Na semana seguinte ao lançamento de um relatório alarmante do painel de cientistas do clima da ONU, o IPCC, sobre a urgência de uma transição energética global, a Agência Nacional do Petróleo, Gás Natural e Biocombustíveis (ANP) realizará um novo leilão para concessão de blocos de petróleo e gás a empresas do setor. A iniciativa vai na direção oposta aos apelos dos maiores estudiosos do assunto e do próprio secretário-geral da ONU, António Guterres, por uma redução drástica e imediata dos combustíveis fósseis em todo o planeta.
Previsto para esta quarta-feira, 13 de abril, o 3º Ciclo da Oferta Permanente de Concessão (OPC), oferecerá 14 setores de blocos exploratórios de sete bacias: Santos, Pelotas, Espírito Santo, Recôncavo, Potiguar, Sergipe-Alagoas e Tucano.

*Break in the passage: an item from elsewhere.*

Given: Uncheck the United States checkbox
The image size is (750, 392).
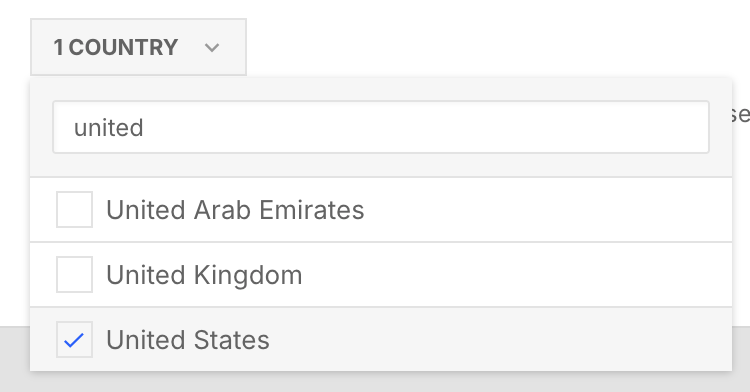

Ao encorajar a extração nesses blocos, o governo brasileiro trava, por ao menos uma década, a possibilidade de o Brasil contribuir tão efetivamente quanto poderia para os esforços de redução das emissões globais, uma vez que as áreas ofertadas só se tornam produtivas alguns anos após o leilão.
O relatório do IPCC, divulgado em 04 de abril, foi taxativo ao afirmar que, se a humanidade não começar a diminuir a produção de gases do efeito estufa até 2025, praticamente perderá a chance de garantir o cenário menos grave da crise climática, aquele em que a temperatura média do planeta fica apenas 1,5ºC acima dos níveis pré-industriais. Os cientistas também estimaram que, até 2050, o uso de petróleo e gás precisa cair 60% e 45%, respectivamente.
“Poucas vezes, o contraste entre o que o governo brasileiro deve fazer na área climática e o que efetivamente está fazendo foi tão gritante. O aviso de perigo está piscando bem na nossa frente, em letras garrafais vermelhas, e o Brasil não só está ignorando esse alerta como segue acelerando na direção contrária”, diz Ilan Zugman, diretor da 350.org na América Latina.
A rodada de 13 de abril marca também uma tentativa da ANP de transferir o risco socioambiental da extração de petróleo e gás para trechos da região Nordeste do Brasil. Após sucessivos fiascos em leilões que ofereciam áreas na Amazônia e próximas a Fernando de Noronha, a agência oferecerá 325 blocos onshore e offshore localizados em estados da região, 85% do total de blocos disponíveis nesta rodada.
O leilão demonstra o desrespeito da ANP aos direitos das comunidades tradicionais nordestinas, segundo Maria José Bezerra dos Santos (Deca), pescadora e presidente da Associação Quilombola Dom José Brandão de Castro, em Brejo Grande (SE). No município, a ExxonMobil está tentando, sem a devida consulta às populações potencialmente afetadas, licenciar 11 poços exploratórios adquiridos em rodadas anteriores de leilões da ANP.
“Nossas comunidades são carentes de diversos serviços públicos, mas ao invés de investir na melhoria das nossas condições de vida e em geração de renda, o governo expande o petróleo e o gás em áreas próximas aos nossos territórios e agrava os riscos socioambientais a que estamos expostos”, afirma Maria José Bezerra dos Santos.
Representantes de comunidades pesqueiras e quilombolas de Sergipe e do Rio de Janeiro realizarão um protesto em frente ao hotel onde o leilão da ANP será realizado, em 13 de abril, no Rio de Janeiro. A 350.org enviará em breve mais informações aos jornalistas sobre a mobilização.